Но король Саудовской Аравии – большой друг Запада и в особенности республиканской элиты при президенте Буше. Кроме того, он произносит «правильные» слова в ООН и выступает за признание государства Израиль. И потому неважно, что Абдалла II занимает 4-ое место в списке самых жестоких диктаторов мира по версии американского (!) журнала “Parade” – Саудовскую Аравию все равно не обвиняют ни в фундаментализме, ни в фанатичности, ни в самоизоляции.

Хорошо, у Саудовской Аравии пока нет ядерной бомбы – возможно, поэтому она не кажется американцам и израильтянам столь опасной, как целенаправленно реализующий собственную ядерную программу Иран.

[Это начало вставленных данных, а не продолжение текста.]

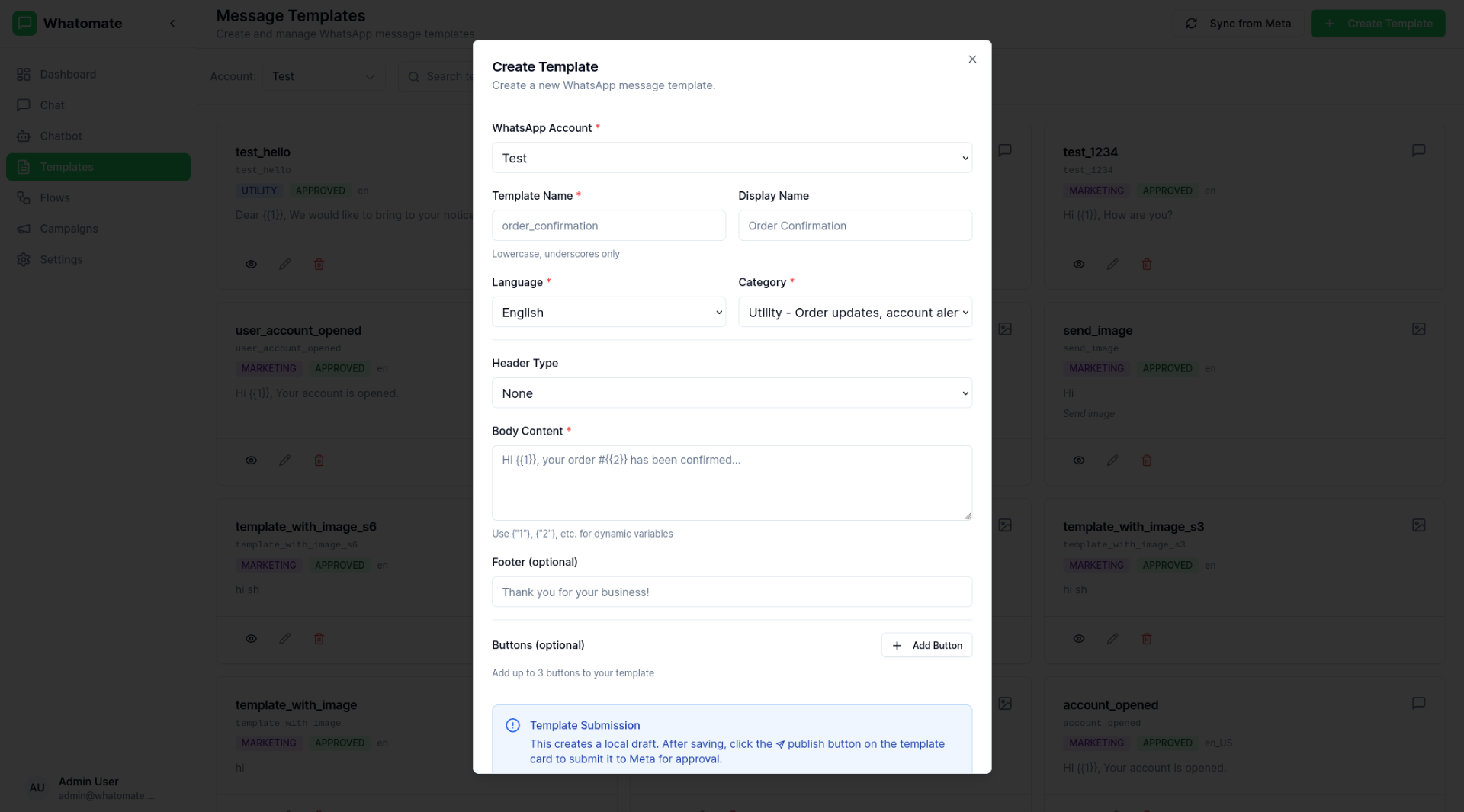Collapse the sidebar with the chevron arrow
This screenshot has width=1464, height=812.
172,24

Но у Пакистана, вечно бурлящего и нестабильного, есть совершенно реальная ядерная бомба – но и он не вызывает столько страха и ненависти, как Иран. Пакистан, страна, находящаяся в состоянии перманентного политического кризиса, в которой не смолкают террористические взрывы, уносящие сотни жизней, - все еще свой, а несравнимо более спокойный Иран – чужой.

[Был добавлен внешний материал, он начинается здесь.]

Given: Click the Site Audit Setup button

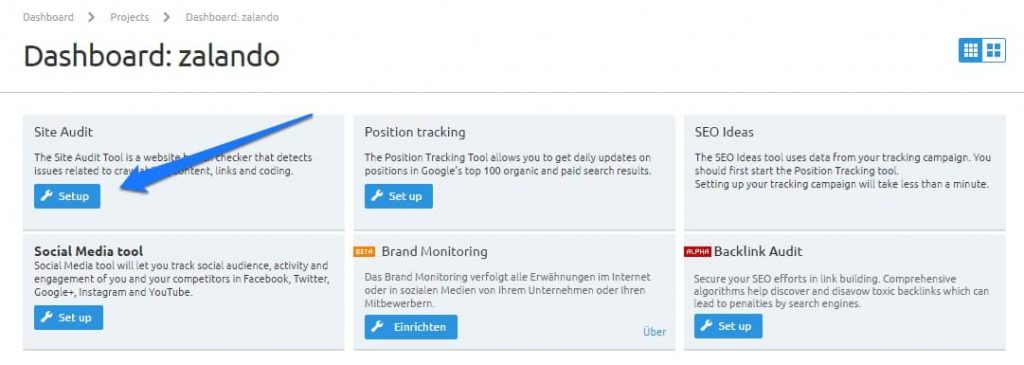Looking at the screenshot, I should (67, 197).
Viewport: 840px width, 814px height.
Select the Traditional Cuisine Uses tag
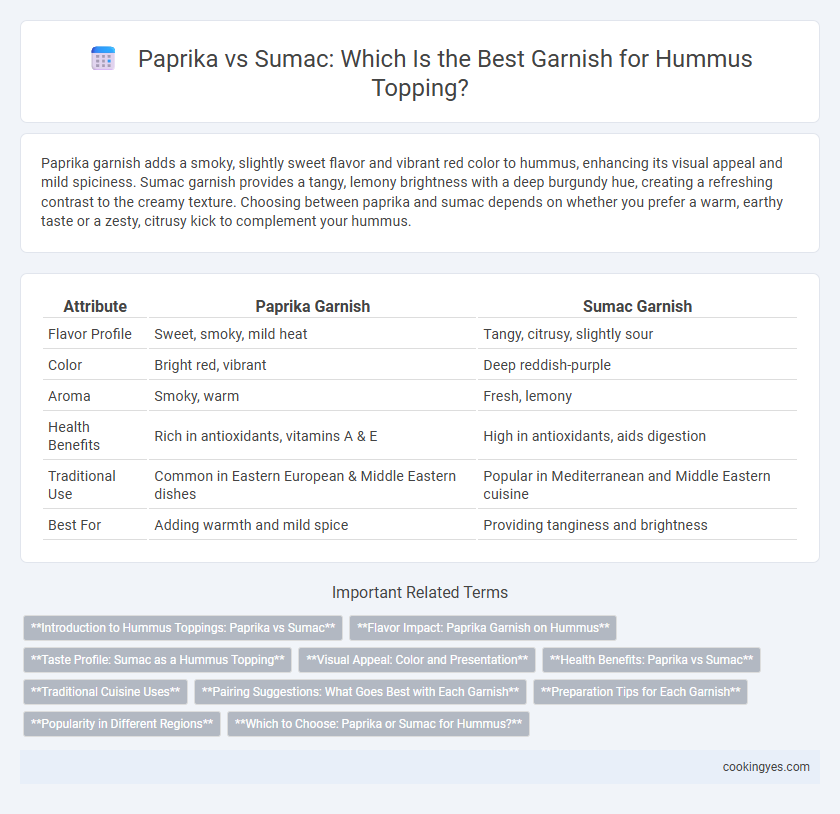click(x=106, y=692)
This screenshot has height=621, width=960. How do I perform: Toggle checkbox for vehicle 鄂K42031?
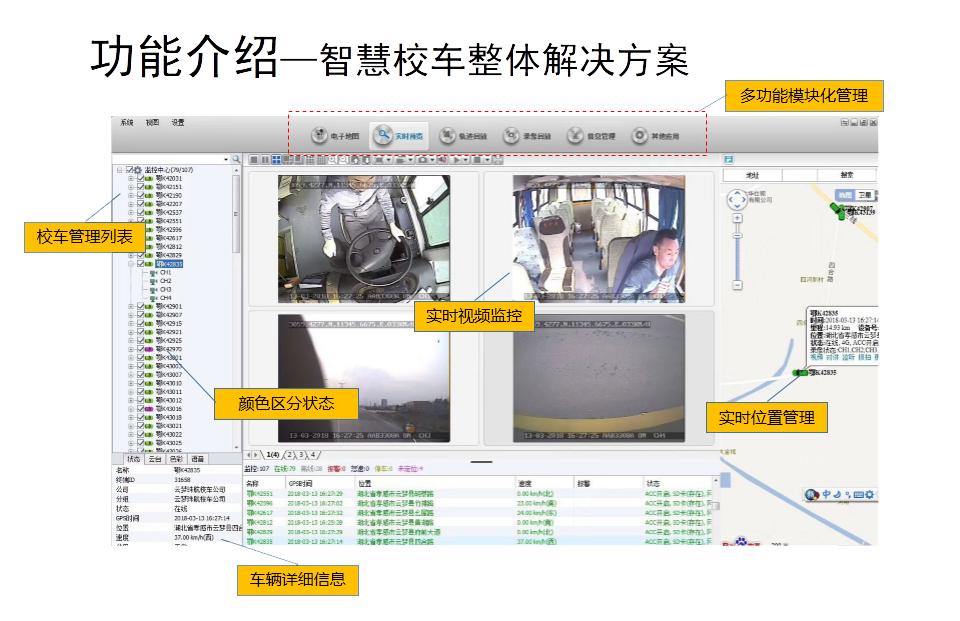pos(140,178)

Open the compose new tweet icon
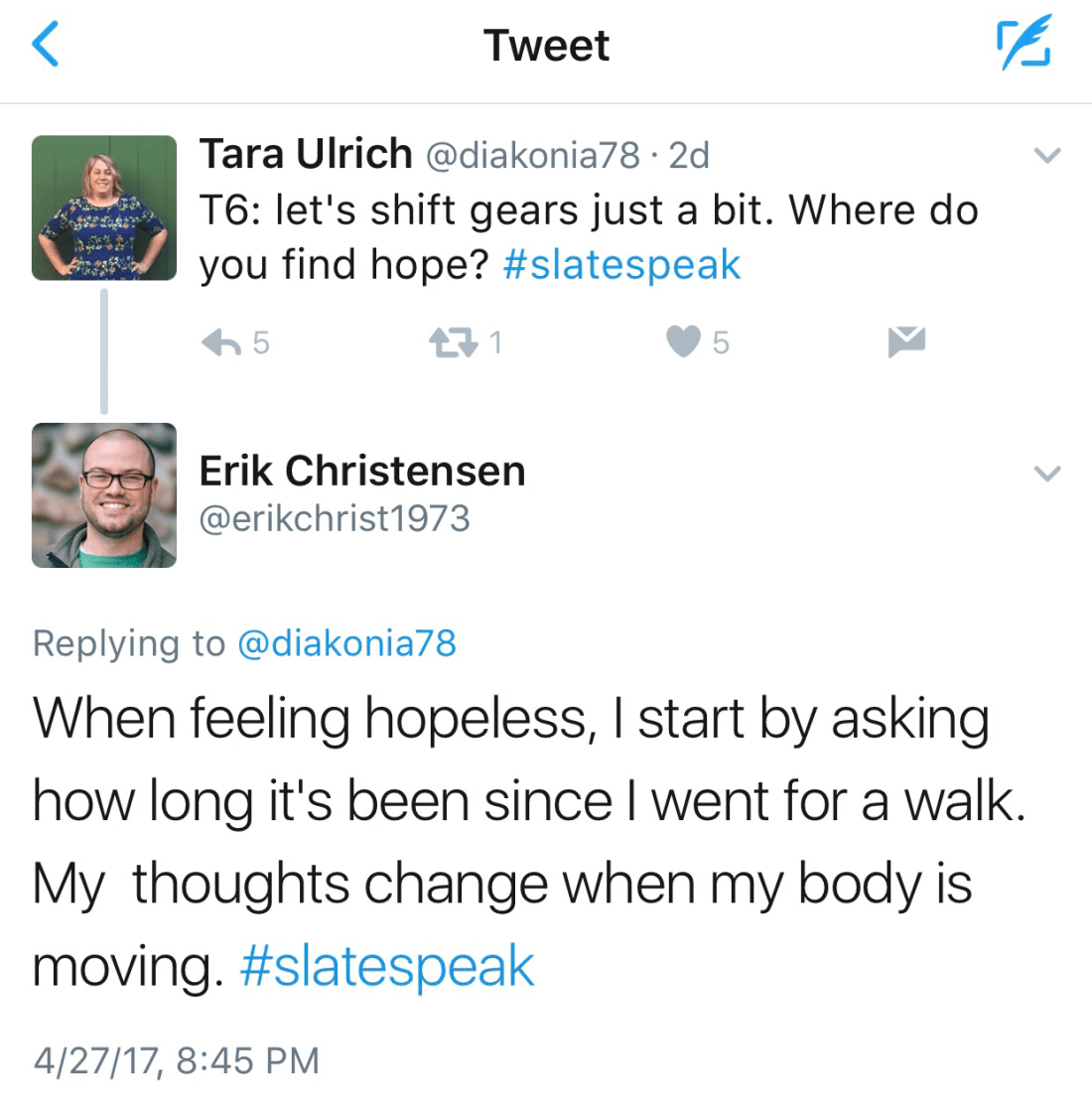[1024, 46]
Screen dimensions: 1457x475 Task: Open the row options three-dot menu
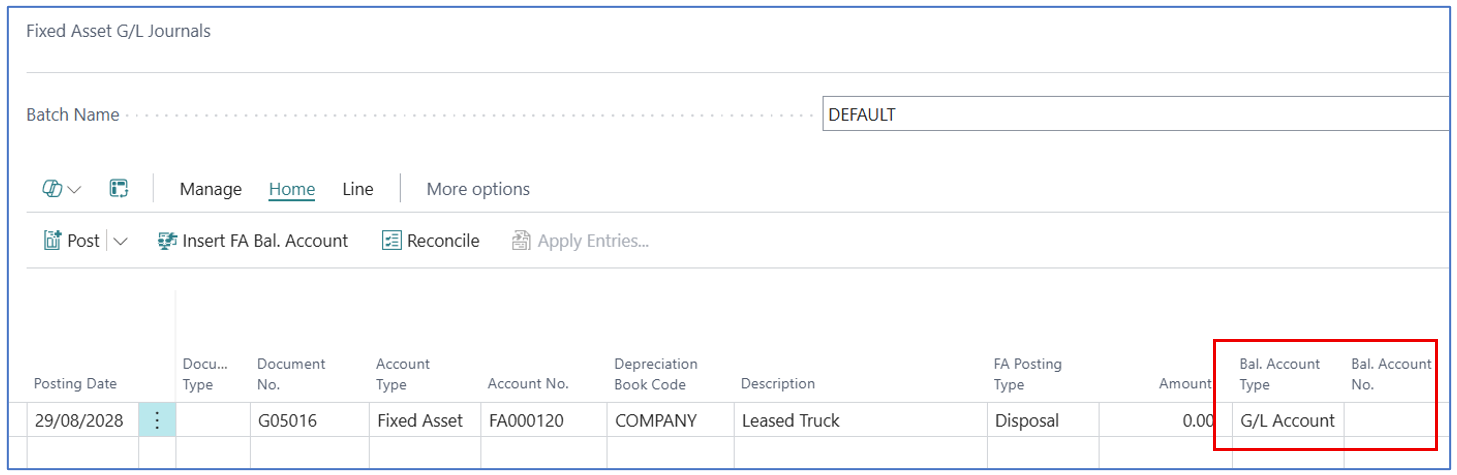[x=156, y=421]

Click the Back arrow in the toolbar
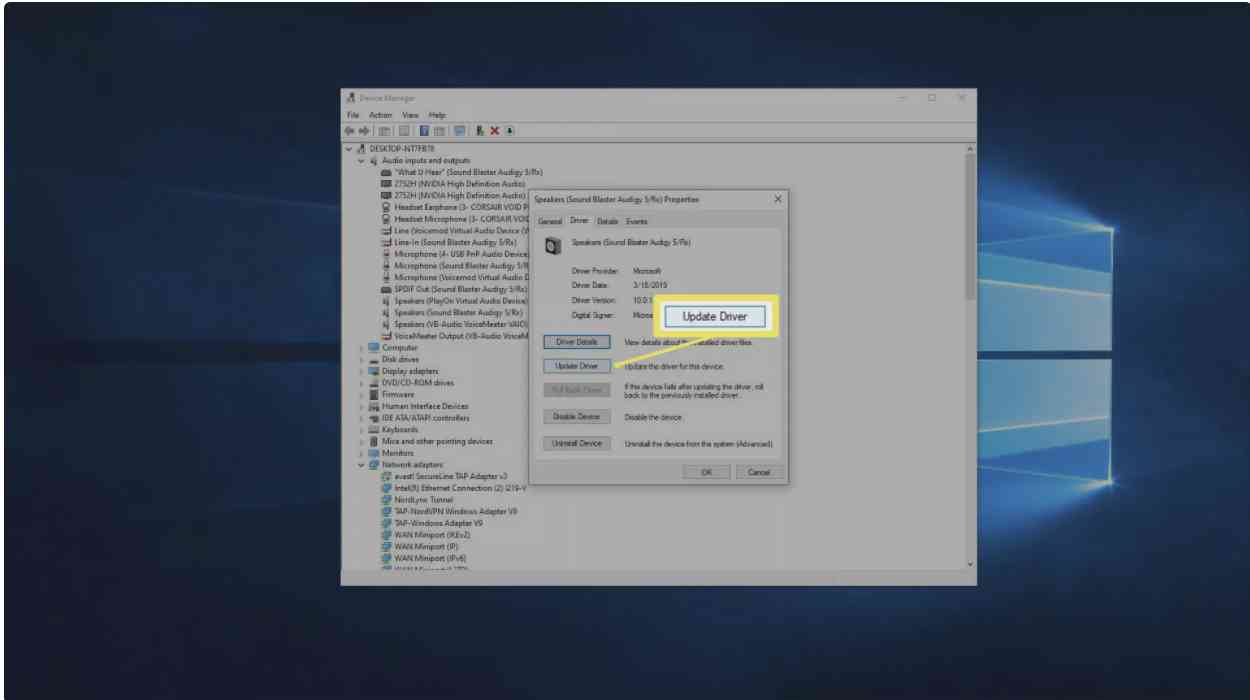click(x=349, y=131)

Но оглянемся немного назад. В 80-е годы, вскоре после исламской революции, разразилась тяжелейшая война между Ираном и Ираком. И что же делали США во время этой войны? Поразительно, но американцы «преспокойно» поддерживали «кровавого диктатора» Саддама Хусейна в форме технологической помощи, снабжения разведданными, поставки вооружения и продукции двойного назначения, и даже прямых вмешательств в вооруженный конфликт (см. U.S. Diplomatic and Commercial Relationships with Iraq, 1980 - 2 August 1990 / Prepared by Nathaniel Hurd). И в то же время, в обмен на американских пленников Хизбаллы в Ливане, тайно поставляли оружие исламистскому Ирану. (См., в частности, Iran-Contra Report; Arms, Hostages and Contras: How a Secret Foreign Policy Unraveled // The New York Times, Nov. 19, 1987).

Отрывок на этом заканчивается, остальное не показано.